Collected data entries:
═══

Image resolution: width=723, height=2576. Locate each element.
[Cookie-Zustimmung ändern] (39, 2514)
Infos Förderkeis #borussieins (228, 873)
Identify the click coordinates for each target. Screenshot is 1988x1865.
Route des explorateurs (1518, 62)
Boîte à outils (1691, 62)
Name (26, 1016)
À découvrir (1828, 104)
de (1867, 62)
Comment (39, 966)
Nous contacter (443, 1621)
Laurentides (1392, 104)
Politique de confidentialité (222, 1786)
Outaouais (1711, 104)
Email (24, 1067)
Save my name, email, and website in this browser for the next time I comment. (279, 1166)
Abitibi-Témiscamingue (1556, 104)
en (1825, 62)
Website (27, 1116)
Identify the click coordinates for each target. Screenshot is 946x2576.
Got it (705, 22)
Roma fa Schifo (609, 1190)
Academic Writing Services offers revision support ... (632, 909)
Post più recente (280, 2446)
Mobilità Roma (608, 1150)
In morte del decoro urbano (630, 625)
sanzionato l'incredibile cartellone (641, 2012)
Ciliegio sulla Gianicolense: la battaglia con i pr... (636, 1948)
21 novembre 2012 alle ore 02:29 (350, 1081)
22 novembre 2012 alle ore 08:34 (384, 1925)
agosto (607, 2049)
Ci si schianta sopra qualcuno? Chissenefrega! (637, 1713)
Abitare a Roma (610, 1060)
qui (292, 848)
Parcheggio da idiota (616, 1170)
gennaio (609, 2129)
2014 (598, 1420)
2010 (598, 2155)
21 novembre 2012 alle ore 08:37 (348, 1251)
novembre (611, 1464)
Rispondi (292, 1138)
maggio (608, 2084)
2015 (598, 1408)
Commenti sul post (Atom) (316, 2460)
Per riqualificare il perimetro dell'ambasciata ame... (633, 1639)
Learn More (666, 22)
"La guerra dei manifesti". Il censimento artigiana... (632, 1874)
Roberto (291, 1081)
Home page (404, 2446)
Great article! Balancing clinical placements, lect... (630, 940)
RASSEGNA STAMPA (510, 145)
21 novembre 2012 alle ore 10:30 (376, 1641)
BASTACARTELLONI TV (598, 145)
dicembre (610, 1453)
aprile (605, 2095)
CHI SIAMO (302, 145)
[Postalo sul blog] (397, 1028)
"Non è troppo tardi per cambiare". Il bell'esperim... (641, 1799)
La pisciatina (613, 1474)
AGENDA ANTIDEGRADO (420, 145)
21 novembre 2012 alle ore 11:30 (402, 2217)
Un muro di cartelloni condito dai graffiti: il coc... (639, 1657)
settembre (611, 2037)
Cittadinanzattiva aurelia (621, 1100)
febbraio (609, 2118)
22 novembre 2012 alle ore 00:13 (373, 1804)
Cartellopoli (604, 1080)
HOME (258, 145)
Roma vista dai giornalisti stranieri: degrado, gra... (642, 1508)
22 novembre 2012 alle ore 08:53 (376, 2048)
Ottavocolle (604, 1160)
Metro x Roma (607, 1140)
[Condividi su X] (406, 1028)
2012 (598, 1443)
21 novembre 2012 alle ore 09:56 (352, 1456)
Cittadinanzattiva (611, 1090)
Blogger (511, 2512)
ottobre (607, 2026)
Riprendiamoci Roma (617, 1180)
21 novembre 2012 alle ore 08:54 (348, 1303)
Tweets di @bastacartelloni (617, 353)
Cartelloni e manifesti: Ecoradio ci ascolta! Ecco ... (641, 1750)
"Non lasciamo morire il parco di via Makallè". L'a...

═══

Exercise:
Please give back the records exactly as written, beginning at the first line and including the line that holds "Parcheggio da idiota (616, 1170)" as the last.

Answer section:
Image resolution: width=723, height=2576. Locate each element.
[Cookie-Zustimmung ändern] (39, 2514)
Infos Förderkeis #borussieins (228, 873)
Identify the click coordinates for each target. Screenshot is 1988x1865.
Route des explorateurs (1518, 62)
Boîte à outils (1691, 62)
Name (26, 1016)
À découvrir (1828, 104)
de (1867, 62)
Comment (39, 966)
Nous contacter (443, 1621)
Laurentides (1392, 104)
Politique de confidentialité (222, 1786)
Outaouais (1711, 104)
Email (24, 1067)
Save my name, email, and website in this browser for the next time I comment. (279, 1166)
Abitibi-Témiscamingue (1556, 104)
en (1825, 62)
Website (27, 1116)
Identify the click coordinates for each target. Screenshot is 946x2576.
Got it (705, 22)
Roma fa Schifo (609, 1190)
Academic Writing Services offers revision support ... (632, 909)
Post più recente (280, 2446)
Mobilità Roma (608, 1150)
In morte del decoro urbano (630, 625)
sanzionato l'incredibile cartellone (641, 2012)
Ciliegio sulla Gianicolense: la battaglia con i pr... (636, 1948)
21 novembre 2012 alle ore 02:29 (350, 1081)
22 novembre 2012 alle ore 08:34 (384, 1925)
agosto (607, 2049)
Ci si schianta sopra qualcuno? Chissenefrega! (637, 1713)
Abitare a Roma (610, 1060)
qui (292, 848)
Parcheggio da idiota (616, 1170)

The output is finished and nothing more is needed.